Characterization of Weyl functions in the class of operator-valued generalized Nevanlinna functions

TL;DR

This paper characterizes Weyl functions within the class of operator-valued generalized Nevanlinna functions, providing conditions, representations, and examples to identify when such functions serve as Weyl functions for symmetric operators.

Contribution

It offers necessary and sufficient conditions for a generalized Nevanlinna function to be a Weyl function, including operator representations and relations for subclasses with invertible derivatives at infinity.

Findings

Characterization of Weyl functions in generalized Nevanlinna class.

Operator representation for functions with invertible derivatives at infinity.

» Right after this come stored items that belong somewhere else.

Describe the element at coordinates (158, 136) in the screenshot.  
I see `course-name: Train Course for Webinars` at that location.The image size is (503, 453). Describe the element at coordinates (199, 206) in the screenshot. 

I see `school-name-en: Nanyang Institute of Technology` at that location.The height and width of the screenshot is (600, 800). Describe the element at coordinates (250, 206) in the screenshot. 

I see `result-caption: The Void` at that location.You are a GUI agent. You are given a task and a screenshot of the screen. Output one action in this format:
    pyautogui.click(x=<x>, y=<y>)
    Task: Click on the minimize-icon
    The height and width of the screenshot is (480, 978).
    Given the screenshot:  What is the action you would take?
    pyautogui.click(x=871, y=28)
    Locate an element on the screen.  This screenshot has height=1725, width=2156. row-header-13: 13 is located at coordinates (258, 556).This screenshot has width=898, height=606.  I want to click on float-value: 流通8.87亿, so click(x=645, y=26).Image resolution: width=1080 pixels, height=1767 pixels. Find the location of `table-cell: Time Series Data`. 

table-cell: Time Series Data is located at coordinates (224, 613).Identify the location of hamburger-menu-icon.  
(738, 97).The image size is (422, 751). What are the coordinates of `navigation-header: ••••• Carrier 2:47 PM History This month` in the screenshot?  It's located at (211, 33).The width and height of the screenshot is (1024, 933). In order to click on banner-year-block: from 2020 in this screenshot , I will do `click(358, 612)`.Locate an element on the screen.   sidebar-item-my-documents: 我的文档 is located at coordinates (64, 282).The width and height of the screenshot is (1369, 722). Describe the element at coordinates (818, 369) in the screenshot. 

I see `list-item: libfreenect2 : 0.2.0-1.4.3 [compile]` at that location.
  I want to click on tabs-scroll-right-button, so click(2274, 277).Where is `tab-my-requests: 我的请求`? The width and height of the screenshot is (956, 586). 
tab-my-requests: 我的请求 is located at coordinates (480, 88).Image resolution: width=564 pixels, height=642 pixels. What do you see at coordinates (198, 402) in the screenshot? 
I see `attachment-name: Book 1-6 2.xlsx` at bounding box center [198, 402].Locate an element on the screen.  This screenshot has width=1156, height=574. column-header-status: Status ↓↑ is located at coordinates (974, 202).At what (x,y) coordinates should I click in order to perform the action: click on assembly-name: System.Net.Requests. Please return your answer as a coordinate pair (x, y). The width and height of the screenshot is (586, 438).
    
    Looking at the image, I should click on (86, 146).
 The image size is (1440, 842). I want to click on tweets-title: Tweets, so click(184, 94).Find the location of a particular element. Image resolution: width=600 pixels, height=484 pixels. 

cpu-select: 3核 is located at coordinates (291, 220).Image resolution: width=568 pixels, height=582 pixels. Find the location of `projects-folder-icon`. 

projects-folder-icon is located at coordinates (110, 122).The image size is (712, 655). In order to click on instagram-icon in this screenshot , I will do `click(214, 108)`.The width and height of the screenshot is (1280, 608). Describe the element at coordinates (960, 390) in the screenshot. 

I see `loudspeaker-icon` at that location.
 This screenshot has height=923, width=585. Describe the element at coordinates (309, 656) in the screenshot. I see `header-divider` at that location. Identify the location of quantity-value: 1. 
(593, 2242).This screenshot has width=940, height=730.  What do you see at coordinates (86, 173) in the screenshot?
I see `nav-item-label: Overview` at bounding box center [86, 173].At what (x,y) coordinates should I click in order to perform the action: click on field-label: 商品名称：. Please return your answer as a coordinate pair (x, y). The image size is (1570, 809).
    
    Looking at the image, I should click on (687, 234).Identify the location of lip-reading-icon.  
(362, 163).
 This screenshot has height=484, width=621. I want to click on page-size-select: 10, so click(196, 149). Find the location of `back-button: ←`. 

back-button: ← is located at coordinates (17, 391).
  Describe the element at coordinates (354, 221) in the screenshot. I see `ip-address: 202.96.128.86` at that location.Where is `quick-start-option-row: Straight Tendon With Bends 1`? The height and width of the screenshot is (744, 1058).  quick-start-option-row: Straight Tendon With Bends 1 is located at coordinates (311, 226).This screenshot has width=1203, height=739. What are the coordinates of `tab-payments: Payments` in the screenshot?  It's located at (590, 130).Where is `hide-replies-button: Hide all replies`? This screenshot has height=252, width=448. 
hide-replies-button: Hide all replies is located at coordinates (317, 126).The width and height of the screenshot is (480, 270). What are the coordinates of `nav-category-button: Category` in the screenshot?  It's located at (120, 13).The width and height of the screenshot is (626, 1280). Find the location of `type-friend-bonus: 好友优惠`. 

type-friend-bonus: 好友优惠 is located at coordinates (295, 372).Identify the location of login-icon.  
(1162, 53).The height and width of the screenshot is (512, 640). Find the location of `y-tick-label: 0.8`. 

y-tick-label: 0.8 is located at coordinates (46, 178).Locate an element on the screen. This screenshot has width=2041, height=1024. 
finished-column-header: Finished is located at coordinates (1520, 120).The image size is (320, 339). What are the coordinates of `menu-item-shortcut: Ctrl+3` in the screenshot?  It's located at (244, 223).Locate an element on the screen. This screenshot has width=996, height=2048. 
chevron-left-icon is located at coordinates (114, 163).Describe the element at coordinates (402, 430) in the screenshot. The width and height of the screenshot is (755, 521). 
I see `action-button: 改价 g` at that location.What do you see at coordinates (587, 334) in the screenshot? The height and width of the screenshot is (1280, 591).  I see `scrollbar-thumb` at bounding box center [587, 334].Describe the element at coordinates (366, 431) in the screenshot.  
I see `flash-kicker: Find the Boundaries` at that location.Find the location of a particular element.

Explicit relations for associated symmetric operators and boundary triples.

Abstract

We provide the necessary and sufficient conditions for a generalized Nevanlinna function $Q$ ($Q\in N_{\kappa }\left( \mathcal{H} \right)$) to be a Weyl function (also known as a Weyl-Titchmarch function). We also investigate an important subclass of $N_{\kappa }(\mathcal{H})$, the functions that have a boundedly invertible derivative at infinity $Q'\left( \infty \right):=\lim \limits_{z \to \infty}{zQ(z)}$. These functions are regular and have the operator representation $Q\left( z \right)=\tilde{\Gamma}^{+}\left( A-z \right)^{-1}\tilde{\Gamma},z\in \rho \left( A \right)$, where $A$ is a bounded self-adjoint operator in a Pontryagin space $\mathcal{K}$. We prove that every such strict function $Q$ is a Weyl function associated with the symmetric operator $S:=A_{\vert (I-P)\mathcal{K}}$, where $P$ is the orthogonal projection, $P:=\tilde{\Gamma} \left( \tilde{\Gamma}^{+} \tilde{\Gamma} \right)^{-1} \tilde{\Gamma}^{+} $. Additionally, we provide the relation matrices of the adjoint relation $S^{+}$ of $S$, and of $\hat{A}$, where $\hat{A}$ is the representing relation of $\hat{Q}:=-Q^{-1}$. We illustrate our results through examples, wherein we begin with a given function $Q\in N_{\kappa }\left( \mathcal{H} \right)$ and proceed to determine the closed symmetric linear relation $S$ and the boundary triple $\Pi$ so that $Q$ becomes the Weyl function associated with $\Pi$.